• [EXERCISE TASK]:
Pick out and copy each line of the listing below that contains the word "Switch". Only matches with the same capitalization count.

— Begin DATA LINES —

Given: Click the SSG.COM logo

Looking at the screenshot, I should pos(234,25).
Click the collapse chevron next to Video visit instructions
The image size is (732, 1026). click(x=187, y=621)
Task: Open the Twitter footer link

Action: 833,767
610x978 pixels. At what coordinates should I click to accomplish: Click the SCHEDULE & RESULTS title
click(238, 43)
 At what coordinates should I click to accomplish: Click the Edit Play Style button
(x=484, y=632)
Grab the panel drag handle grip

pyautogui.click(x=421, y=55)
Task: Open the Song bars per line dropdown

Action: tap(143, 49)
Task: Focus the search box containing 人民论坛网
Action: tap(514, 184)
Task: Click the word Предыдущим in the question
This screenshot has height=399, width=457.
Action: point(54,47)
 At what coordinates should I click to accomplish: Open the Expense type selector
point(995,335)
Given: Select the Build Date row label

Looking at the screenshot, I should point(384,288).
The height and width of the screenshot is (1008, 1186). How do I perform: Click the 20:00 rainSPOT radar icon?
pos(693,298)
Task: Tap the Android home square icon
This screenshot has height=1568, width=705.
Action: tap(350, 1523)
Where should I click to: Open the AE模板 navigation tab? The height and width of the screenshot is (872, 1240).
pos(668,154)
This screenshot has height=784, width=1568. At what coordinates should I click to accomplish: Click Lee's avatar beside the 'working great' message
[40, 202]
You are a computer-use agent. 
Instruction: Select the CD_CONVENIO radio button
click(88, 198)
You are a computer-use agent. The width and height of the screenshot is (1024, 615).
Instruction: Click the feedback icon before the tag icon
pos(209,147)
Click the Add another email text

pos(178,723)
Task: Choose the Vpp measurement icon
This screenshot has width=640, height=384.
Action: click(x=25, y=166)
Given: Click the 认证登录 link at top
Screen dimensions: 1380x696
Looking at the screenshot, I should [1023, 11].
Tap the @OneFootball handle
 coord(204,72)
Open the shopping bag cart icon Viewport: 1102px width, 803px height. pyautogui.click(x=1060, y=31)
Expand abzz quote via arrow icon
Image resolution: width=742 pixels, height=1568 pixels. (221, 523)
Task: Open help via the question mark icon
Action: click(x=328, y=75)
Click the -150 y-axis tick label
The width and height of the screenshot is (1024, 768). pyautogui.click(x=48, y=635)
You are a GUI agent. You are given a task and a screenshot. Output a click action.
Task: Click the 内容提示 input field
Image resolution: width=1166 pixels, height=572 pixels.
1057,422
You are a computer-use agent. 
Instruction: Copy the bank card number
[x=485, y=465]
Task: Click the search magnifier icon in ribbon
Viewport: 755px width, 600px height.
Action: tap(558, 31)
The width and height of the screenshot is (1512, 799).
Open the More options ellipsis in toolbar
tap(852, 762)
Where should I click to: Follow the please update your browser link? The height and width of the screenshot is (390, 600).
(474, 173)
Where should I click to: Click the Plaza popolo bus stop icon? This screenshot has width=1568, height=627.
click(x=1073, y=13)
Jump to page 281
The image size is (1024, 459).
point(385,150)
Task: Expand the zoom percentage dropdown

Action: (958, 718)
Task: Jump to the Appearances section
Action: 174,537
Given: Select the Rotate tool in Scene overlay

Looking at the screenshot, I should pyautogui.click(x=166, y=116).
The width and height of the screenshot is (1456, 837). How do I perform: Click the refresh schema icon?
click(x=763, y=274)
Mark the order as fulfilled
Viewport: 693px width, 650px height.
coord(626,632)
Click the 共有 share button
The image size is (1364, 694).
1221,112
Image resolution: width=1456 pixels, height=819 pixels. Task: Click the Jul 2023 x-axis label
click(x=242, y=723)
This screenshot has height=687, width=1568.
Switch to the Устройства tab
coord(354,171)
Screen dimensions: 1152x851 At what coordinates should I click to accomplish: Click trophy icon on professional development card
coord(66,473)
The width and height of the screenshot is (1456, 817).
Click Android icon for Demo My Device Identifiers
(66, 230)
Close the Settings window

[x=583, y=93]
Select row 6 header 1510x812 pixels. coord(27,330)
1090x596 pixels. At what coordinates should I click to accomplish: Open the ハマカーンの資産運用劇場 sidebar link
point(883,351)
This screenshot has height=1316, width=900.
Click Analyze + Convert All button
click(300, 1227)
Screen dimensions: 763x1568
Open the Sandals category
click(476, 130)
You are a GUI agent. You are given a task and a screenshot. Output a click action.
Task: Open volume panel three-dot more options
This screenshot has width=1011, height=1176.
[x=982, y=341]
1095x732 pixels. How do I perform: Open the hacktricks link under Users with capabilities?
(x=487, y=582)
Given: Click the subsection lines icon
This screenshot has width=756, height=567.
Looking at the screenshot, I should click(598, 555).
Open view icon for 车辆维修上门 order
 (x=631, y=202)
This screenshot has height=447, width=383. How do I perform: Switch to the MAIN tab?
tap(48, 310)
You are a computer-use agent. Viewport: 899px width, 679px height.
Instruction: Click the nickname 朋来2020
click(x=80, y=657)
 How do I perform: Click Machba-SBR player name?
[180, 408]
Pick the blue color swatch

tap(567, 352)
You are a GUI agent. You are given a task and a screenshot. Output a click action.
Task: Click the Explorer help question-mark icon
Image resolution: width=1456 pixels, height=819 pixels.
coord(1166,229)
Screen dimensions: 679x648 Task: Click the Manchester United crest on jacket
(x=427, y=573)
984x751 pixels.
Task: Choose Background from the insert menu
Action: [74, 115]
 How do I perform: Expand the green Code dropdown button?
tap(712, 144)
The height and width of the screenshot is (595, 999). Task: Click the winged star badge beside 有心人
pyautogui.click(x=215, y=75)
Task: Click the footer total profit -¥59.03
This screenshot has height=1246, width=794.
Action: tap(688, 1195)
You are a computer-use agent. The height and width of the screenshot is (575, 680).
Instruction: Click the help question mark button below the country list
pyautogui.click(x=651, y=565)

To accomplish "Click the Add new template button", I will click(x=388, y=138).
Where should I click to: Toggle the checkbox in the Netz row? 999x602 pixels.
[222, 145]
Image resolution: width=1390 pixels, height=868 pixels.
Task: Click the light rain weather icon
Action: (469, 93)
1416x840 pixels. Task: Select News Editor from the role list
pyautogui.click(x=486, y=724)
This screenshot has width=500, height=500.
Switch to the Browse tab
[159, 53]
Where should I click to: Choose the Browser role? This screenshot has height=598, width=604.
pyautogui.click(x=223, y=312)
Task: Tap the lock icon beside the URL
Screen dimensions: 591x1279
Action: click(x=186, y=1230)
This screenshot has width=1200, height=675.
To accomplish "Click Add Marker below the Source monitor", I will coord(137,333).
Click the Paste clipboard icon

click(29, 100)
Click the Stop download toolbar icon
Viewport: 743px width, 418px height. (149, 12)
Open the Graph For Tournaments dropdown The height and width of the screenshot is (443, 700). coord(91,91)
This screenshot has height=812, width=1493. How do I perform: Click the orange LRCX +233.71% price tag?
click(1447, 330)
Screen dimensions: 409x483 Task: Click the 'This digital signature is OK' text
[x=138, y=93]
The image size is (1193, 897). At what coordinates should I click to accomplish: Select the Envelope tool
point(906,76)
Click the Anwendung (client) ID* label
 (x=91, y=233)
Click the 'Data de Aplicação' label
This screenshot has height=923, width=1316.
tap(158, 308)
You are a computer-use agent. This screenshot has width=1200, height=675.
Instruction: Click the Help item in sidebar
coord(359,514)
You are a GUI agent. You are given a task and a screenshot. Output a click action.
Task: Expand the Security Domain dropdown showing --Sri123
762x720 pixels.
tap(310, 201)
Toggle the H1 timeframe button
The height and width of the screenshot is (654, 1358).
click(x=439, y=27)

— End DATA LINES —

• [TASK RESULT]:
Switch to the Устройства tab
This screenshot has height=447, width=383. How do I perform: Switch to the MAIN tab?
Switch to the Browse tab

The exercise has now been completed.